What is the independent contribution of elevated biomarkers to predicting risk in patients with left ventricular hypertrophy (LVH)? In this study, the authors tested the ability of markers of subclinical myocardial injury (high sensitivity cardiac troponin T [hscTnT]) and hemodynamic stress (N-terminal pro–B-type natriuretic peptide [NT-proBNP]) for identifying asymptomatic individuals with LVH who were at increased risk for heart failure (HF) and death.
A total of 2,413 participants in the Dallas Heart Study who were without clinical HF, LV dysfunction, or chronic kidney disease underwent measurement of LV mass by magnetic resonance imaging (MRI). Levels of hscTnT, and NT-proBNP were also measured. Patients were stratified according to LVH and by detectable cTnT (≥3 pg/ml) and increased NT-proBNP values. For each analysis, participants were categorized into groups based on the presence or absence of LVH and biomarker elevations.

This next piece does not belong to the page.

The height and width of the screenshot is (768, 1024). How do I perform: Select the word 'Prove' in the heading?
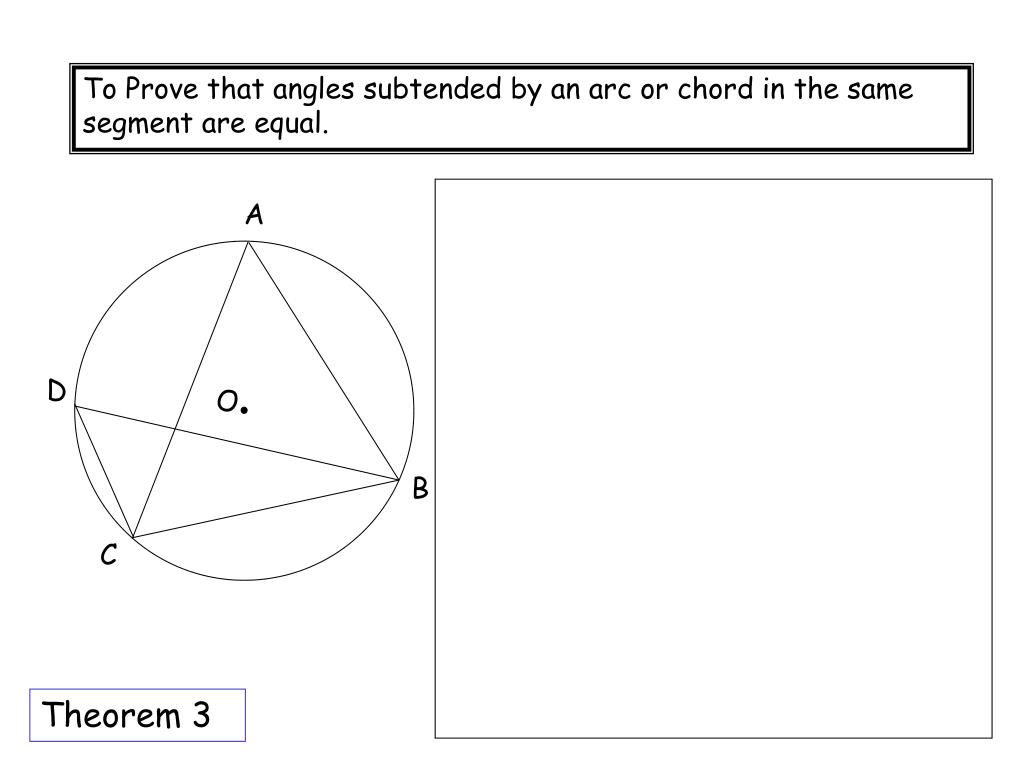coord(161,89)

Of the participants, 9% were LVH(+), 25% were hscTnT(+), and 24% were NT-proBNP(+). Those who were LVH(+) and hscTnT(+) and/or NT-proBNP(+)(n = 144) were older and more likely to be male, with a greater risk factor burden and more severe LVH compared with those who were LVH(+) but biomarker(–) (p <0.01 for each). Within the LVH population, structural changes associated with cTnT included increased LV wall thickness and concentricity; in contrast, NT-proBNP was associated with increased LV end-diastolic and end-systolic volumes. During a median follow-up period of 8.1 years, the primary outcome of HF or CV death occurred in 65 (2.7%) participants, including 28 HF events (65% systolic HF and 35% diastolic HF) and 37 CV deaths. The cumulative incidence of HF or CV death was significantly higher among LVH(+) who had elevated hscTnT(+) (p < 0.0001)(FIGURE). Individuals who were LVH(+) and either hscTnT(+) or NT-proBNP(+) remained at >4-fold higher risk for HF or CV death after multivariable adjustment for CV risk factors, renal function, and LV mass compared with those who were LVH(–), biomarker(–). When ECG-defined LVH was used instead of MRI, individuals who were biomarker (+) identified those who had an increased risk for HF or CV death of >11% compared with those with ECG-defined LVH but who were biomarker (-).

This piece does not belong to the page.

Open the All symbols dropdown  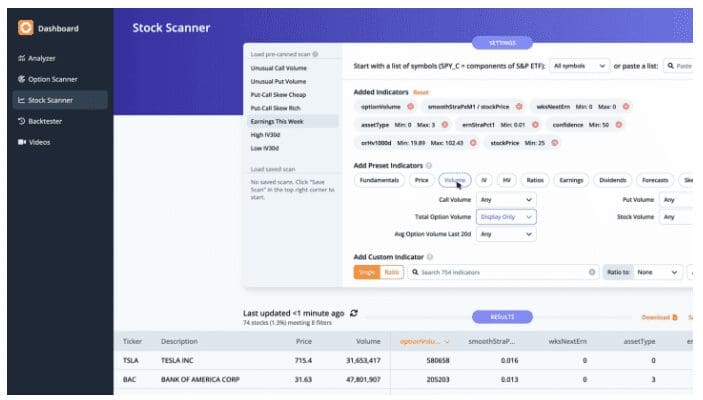[x=579, y=66]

The authors concluded that minimal elevations in biomarkers of subclinical cardiac injury and hemodynamic stress accentuate the association of LVH with adverse outcomes, identifying a malignant subphenotype of LVH with high risk for progression to HF and CV death.
Although LVH is associated with substantial morbidity and mortality, including the development of HF and death,1,2 the natural history of LVH is heterogeneous. Identifying markers related to the pathways that contribute to the transition from LVH to clinical HF could potentially identify asymptomatic individuals at high risk for adverse outcomes. If this can be done, potentially new therapeutic targets could be identified that would prevent disease progression.
The biomarkers the authors chose to evaluate, hscTnT and NT-proBNP, are released from cardiac myocytes in response to increased LV wall stress and hypertrophy, as well as being markers of cardiac injury.3,4 In addition, both biomarkers have been shown to associate strongly with HF5,6 and mortality7,8 in the general population.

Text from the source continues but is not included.